Arguments that women just perform worse than men are fundamentally flawed because they’re based on shaky interpretation of data that don’t quantify what they’re supposed to show. Data say, for example, that women in science publish less and their papers are cited less often (references here). Does this mean women are less capable of doing science? No, it means that they publish less and their papers are cited less often. To put it differently, it means that women’s papers are less popular with their – predominantly male – colleagues. How about not judging women by how much their work appeals to men?
The recent case of Alessandro Strumia is an example for such shaky interpretations of data. There’s no simple way to measure whether women are having a harder time with their research. There could be all sorts of reasons, from the lack of role models to difficulties getting funding to being more frequently asked to sit in committees because, well, we need at least one woman, you see? None of these difficulties will reflect in publication records in any obvious way.
Besides, there’s no agreed-upon measure for academic success. Indeed, it is well known that rewarding a high number of publications and citations creates perverse incentives, and therefore many scientists now compete to excel on meaningless performance indicators. So why are we even talking about this?
This is not to say that the differences between publications of men and women are not interesting or should not be studied. Just that one shouldn’t jump to conclusions from them.

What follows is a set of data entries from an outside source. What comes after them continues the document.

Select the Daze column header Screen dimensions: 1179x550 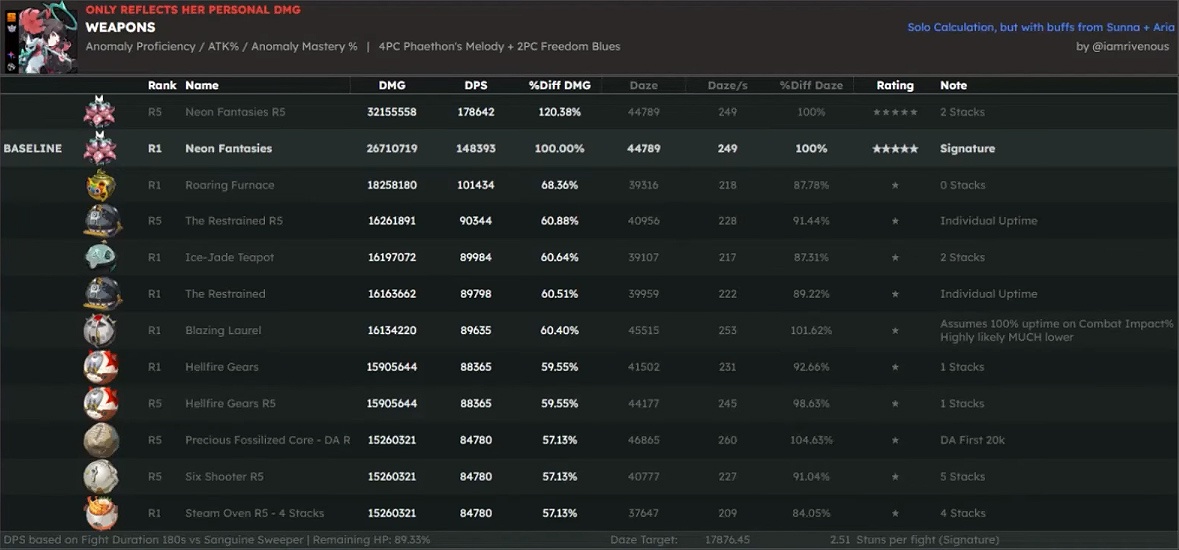pyautogui.click(x=643, y=85)
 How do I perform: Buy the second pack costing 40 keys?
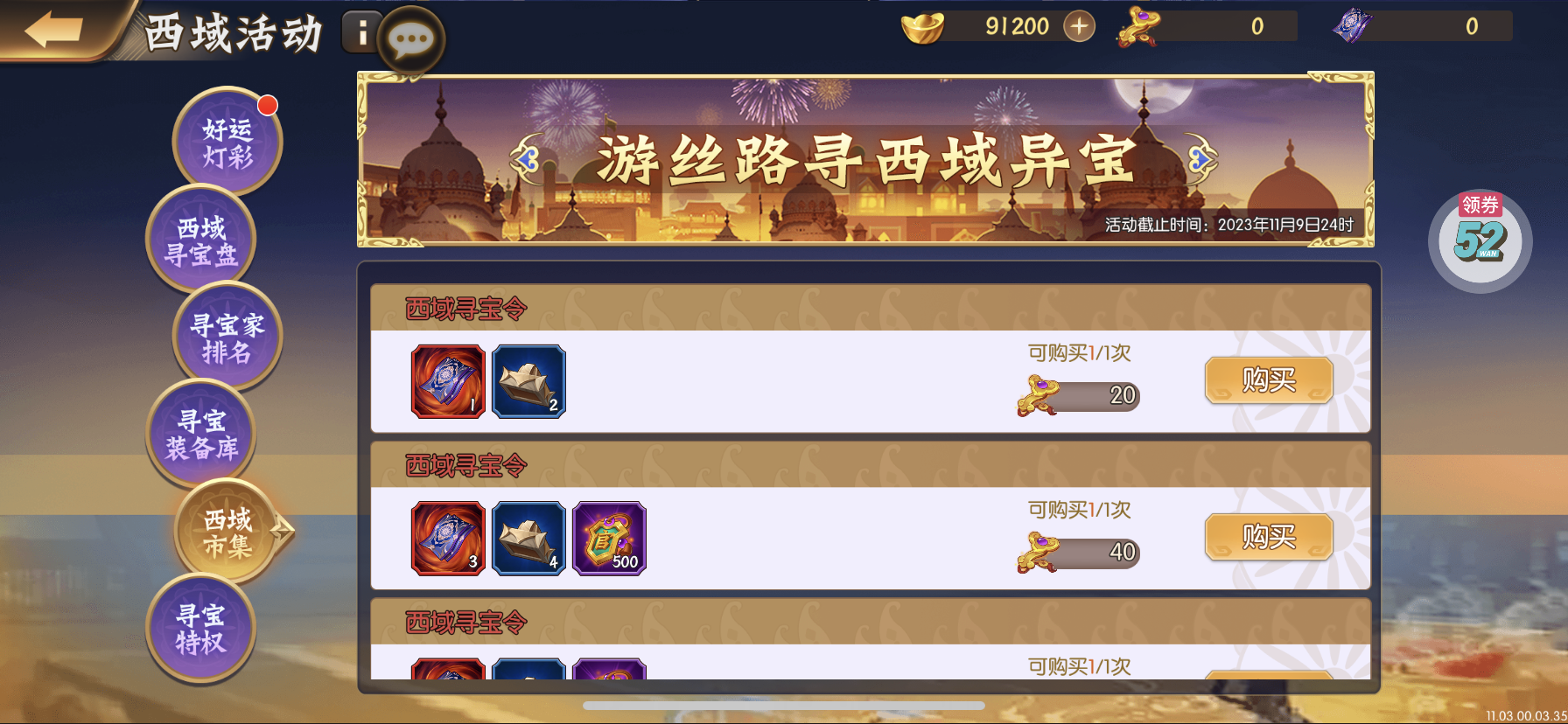click(x=1269, y=536)
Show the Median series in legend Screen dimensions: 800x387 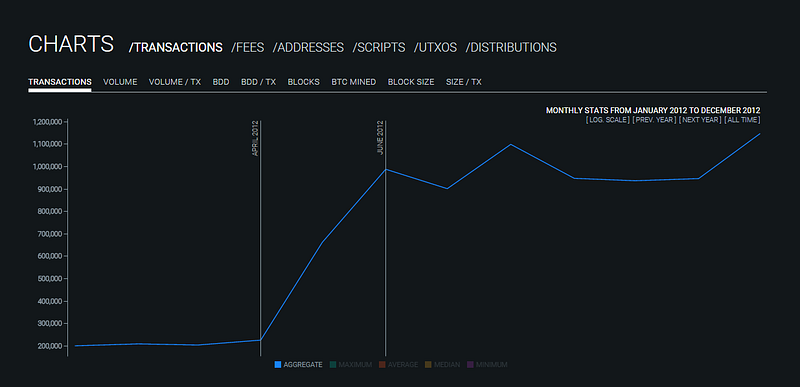pyautogui.click(x=443, y=365)
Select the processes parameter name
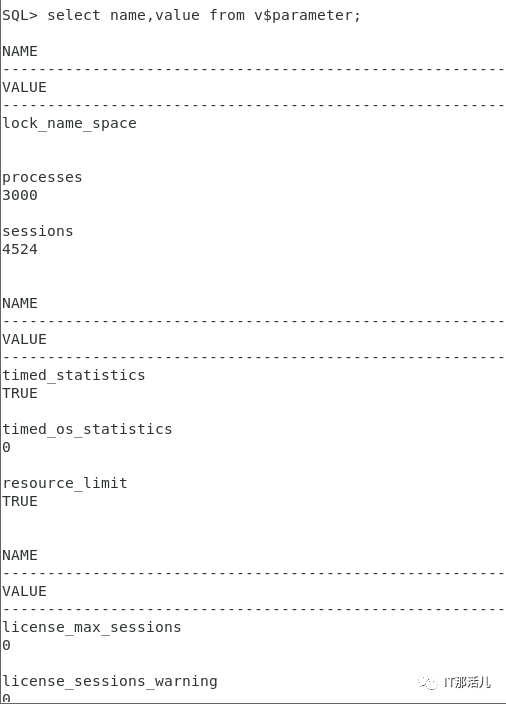The width and height of the screenshot is (506, 704). coord(42,177)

But I am also not an advocate of a gender-balance of one-to-one. Biological factors, such as muscle strength, arguably play a role for some professions. I find it highly questionable that a profession like physics, which mostly deals with abstract ideas, is much influenced by genetic factors. But it’s a controversial subject and, as they say, more research is needed. Regardless of whether the reason is nature or nurture, however, women demonstrate preferences different from men, and it doesn’t make sense to push them into disciplines that they might not currently feel well in.
For this reason I cannot support policies that aim to increase the ratio of women based on the premise that 50:50 is the “correct” target. It’s not only that this risks we’ll hire women who are less motivated or qualified than some men who don’t get jobs, it also pisses off the men who feel like they are now the ones at a disadvantage. And this creates yet another bias, namely the belief that women now have an easier time rather than merely having less of a disadvantage. Again the recent Strumia-case is a good example.
Having said this, some people tell me it’s justified to risk hiring lesser qualified women, at least temporarily, to restore what they consider fairness in the long run. But at this point we are down to a value-decisions. What is more important to you: That science works most efficiently, or that women catch up with men as quickly as possible? I think this is the key question which no one wants to discuss.
Be that as it may, the easiest way to disqualify yourself from any discussion on the matter is to simply disregard the existing hurdles that women face. The problems are real, and they’re far from vanishing.
If you want to make a difference, check out the Practical Guide to Improving Gender Equality in Research Organisations by Science Europe, and raise awareness for the therein proposed changes among your colleagues.